GOAL OF THE EXERCISE — Go through the entries and copy every line that has the string "Maintenance" in it.

AVAILABLE RECORDS Start Marker

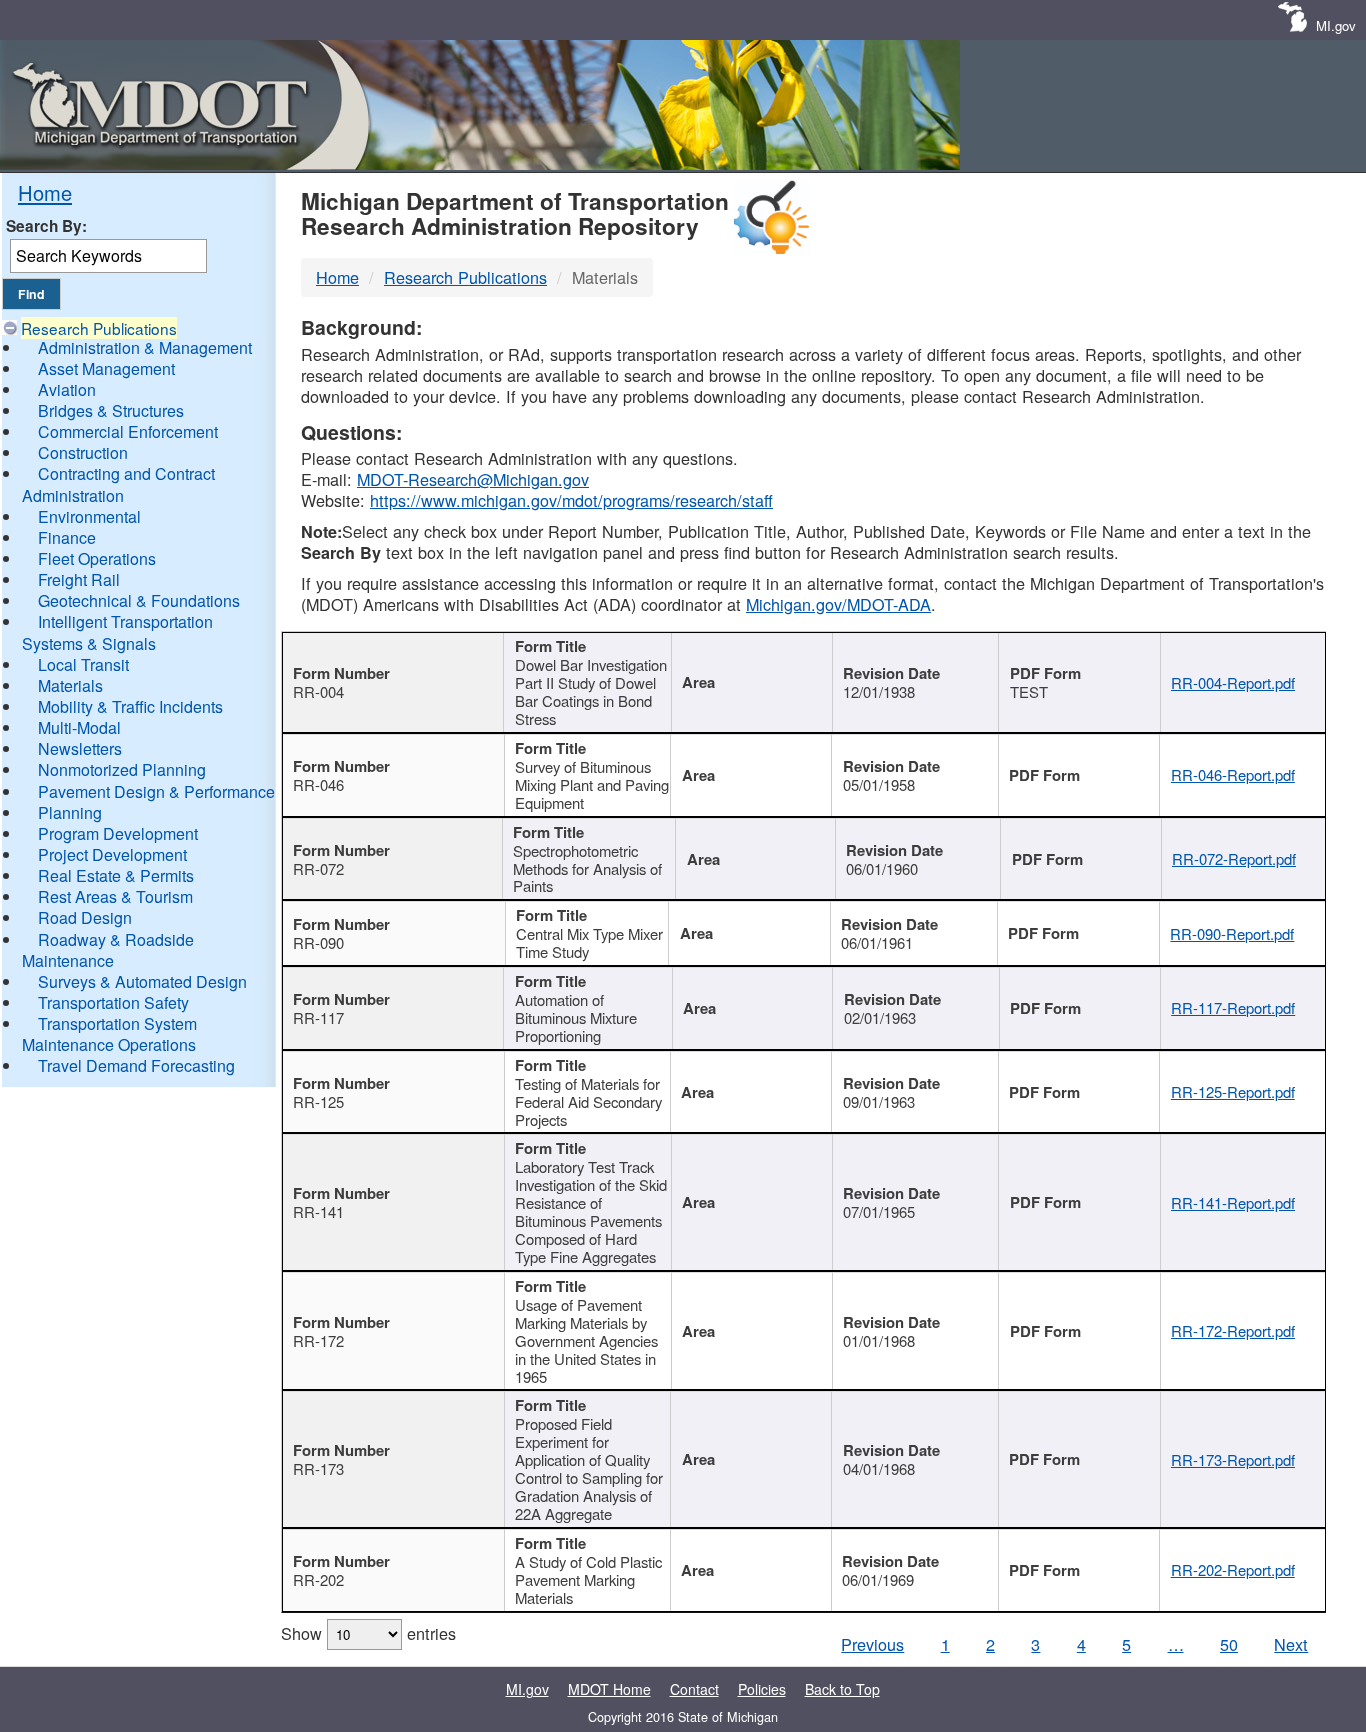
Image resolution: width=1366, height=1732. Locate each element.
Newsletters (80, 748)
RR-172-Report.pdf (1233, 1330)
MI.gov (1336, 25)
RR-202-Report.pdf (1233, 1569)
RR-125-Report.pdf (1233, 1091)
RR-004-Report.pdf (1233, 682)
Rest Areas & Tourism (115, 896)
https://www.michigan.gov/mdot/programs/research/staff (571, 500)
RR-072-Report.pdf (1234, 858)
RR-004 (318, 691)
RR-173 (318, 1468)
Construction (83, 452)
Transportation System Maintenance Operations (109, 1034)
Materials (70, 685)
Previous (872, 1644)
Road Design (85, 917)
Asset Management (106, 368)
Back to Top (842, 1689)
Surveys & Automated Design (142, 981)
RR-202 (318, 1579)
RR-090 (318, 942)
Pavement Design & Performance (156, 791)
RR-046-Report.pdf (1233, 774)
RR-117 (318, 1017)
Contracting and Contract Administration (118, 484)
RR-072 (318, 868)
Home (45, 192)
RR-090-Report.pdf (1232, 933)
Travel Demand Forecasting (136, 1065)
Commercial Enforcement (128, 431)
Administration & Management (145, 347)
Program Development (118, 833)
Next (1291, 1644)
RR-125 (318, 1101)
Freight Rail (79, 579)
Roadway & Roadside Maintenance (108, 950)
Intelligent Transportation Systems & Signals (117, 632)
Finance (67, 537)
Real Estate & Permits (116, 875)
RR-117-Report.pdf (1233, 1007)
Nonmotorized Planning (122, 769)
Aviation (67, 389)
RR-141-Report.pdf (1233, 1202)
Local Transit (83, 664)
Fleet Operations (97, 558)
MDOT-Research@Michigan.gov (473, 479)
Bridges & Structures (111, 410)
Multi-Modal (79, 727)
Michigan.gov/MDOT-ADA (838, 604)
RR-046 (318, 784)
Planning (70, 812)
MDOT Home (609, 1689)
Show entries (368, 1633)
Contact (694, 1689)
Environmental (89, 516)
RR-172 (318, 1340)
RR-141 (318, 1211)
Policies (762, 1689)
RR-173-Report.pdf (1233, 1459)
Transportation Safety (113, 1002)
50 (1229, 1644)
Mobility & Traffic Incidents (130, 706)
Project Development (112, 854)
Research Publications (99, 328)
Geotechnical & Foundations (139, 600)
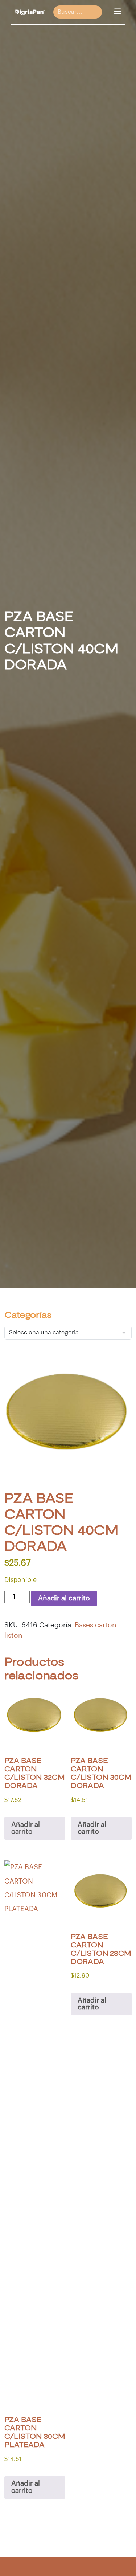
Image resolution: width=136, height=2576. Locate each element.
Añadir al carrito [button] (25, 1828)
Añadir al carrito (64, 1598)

AVAILABLE RECORDS End Marker
AVAILABLE RECORDS Start Marker

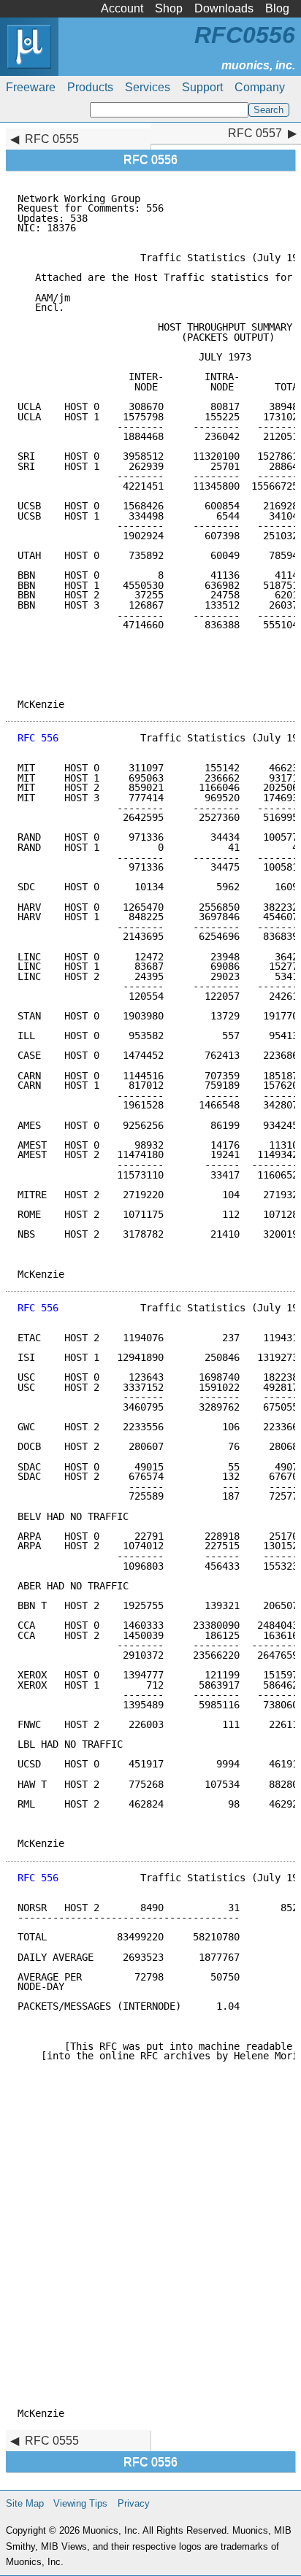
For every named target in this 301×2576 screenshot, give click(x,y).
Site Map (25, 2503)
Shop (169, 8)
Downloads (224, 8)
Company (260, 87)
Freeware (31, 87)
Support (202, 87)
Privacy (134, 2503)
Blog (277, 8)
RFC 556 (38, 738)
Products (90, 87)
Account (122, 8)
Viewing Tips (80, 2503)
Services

AVAILABLE RECORDS End Marker

TASK ANSWER —
Transportation System Maintenance Operations (109, 1034)
Roadway & Roadside Maintenance (108, 950)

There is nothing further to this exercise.